── PASSAGE SHOWN ──

Chapter 22: Ending Poverty

  1. When an uncompetitive leafcutter colony fails, every ant in the nest dies. But when an uncompetitive business firm folds, the company's employees do not die, they move on to other jobs.

  2. In a technicultural economy, the penalty for uncompetitiveness is not death, but poverty. Much as humanity's struggle against mass starvation characterized the agricultural age, the battle against mass poverty shaped the industrial era.

  3. To retain the manifest benefits of capitalism while achieving some semblance of economic fairness, traditional American liberals support a policy of income redistribution.

  4. In a market-economy, differences in pay rates reflect differences in the amount of value-added per worker. Wage differentials widen and narrow with shifts in demand.

  5. Human beings share 99.6 percent of their genes. Of the .4 percent genetic diversity that does exist, nearly all occurs within racial groups. The genetic difference between races is vanishingly small, just .04 percent.

───
── INFORMATION GIVEN ──

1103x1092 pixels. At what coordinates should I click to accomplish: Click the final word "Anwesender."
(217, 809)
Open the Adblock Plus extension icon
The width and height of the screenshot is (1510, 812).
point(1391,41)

───

### SET OF TASKS
#1 List every percentage figure stated in the chapter on ending poverty.
#2 Please write what follows in the chapter on ending poverty, picking up after its final paragraph.

### RESULTS IN ORDER
#1
99.6 percent
.4 percent
.04 percent

#2
  6. In the Agricultural Age, landowners controlled the economy. In the Industrial Age economic power was held by the factory owners. With the onset of the Information Age, economic power is shifting to the owners of knowledge.

  7. Equality of political rights does not imply equality of economic benefits. Critics of America's income diversity believe that since all people have equal rights, they should earn roughly the same incomes.

  8. Workers are not interchangeable. Income diversity is caused primarily by education, not by genetics or luck. Education determines occupation and occupation determines income.

  9. America has been losing the War on Poverty because we have been attacking the wrong enemy. The only remedy for poverty is aggressive investment, especially in human capital.

  10. Too many Americans seem to agree with the Japanese that racial purity creates a competitive advantage. Too few Americans seem to grasp that it is our own heterogeneity that makes America such a vibrant society. The diversity of our immigrant society must be the foundation of our competitive advantage.